2. Your writing will come over as dead clever if you stuff the dialogue with clichés, making your characters sound totally unique and utterly compelling.
3. Don’t worry if you get writer’s block, it’s a sign you’re breaking new ground.
4. Re-writing and all that editing stuff – that’s just for people who aren’t very good.
5. Use loads of adverbs, that way readers who don’t have good imaginations will be able to visualise what’s happening.
6. Always write what you think will sell well.
7. Don’t worry too much about spelling, grammar and punctuation – if you’ve got a totally unique and utterly compelling writing style, readers will overlook a few errors.
8. Don’t read anything by the writers you really like, cos that’ll just put you off.
9. Write in a genre you’re not familiar with. In fact, the less you know, the better.
10. Make your central character just like you.
11. If you’re new to novel writing, you’ll probably start with creating a mythical/fantasy/magical world of some sort. Be different – come up with original character names such as RthMiiert-Bogg, Argzipztrg, and FTarttMinger-Plural. It doesn’t matter if readers can’t pronounce them, so long as they look interesting.
12. Finally, don’t let anyone read your epic tome – they’ll only drag you down with their criticism. Publish and be damned, as some famous author once said.

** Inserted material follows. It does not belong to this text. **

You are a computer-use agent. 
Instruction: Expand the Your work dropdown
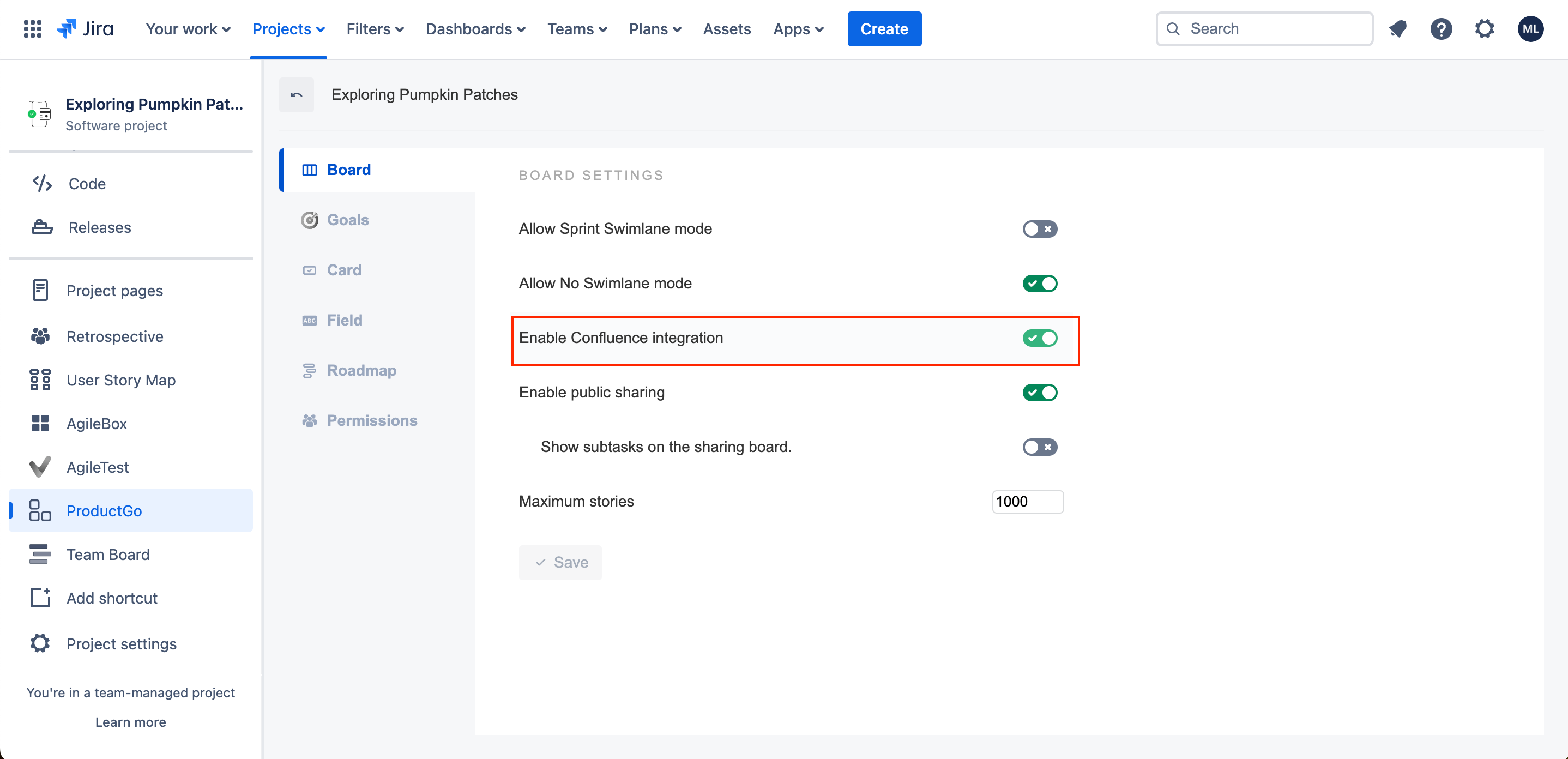188,28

I’ve always said you can’t teach anyone to be a good writer – that’s something they have to work out for themselves, but it’s pretty certain that you only get to be good by constantly striving to be the best, by being critical, by cutting the dross, by working at being a writer.

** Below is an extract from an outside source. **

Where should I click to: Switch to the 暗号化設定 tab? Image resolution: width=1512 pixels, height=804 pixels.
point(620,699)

NB Since I first wrote this post, I’ve reviewed more than 230 books. An additional 24 were too crap to make the grade and I happily allowed them to fall by the wayside. Eagle-eyed readers may have noticed that these days my reviewed books list consists of mainly four- and five-star reviews. This is because I stopped reading dross and became more conscientious about the books I agreed to take on. Even so, there are still a few that slip through the net by pretending to be well-written when they’re not, so if you’re one of those authors who concentrate on making the first three pages of your novel totally brilliant while leaving the rest to chance in the assumption that readers will continue reading in the hope the dross will improve, just stop, okay? Stop and write better.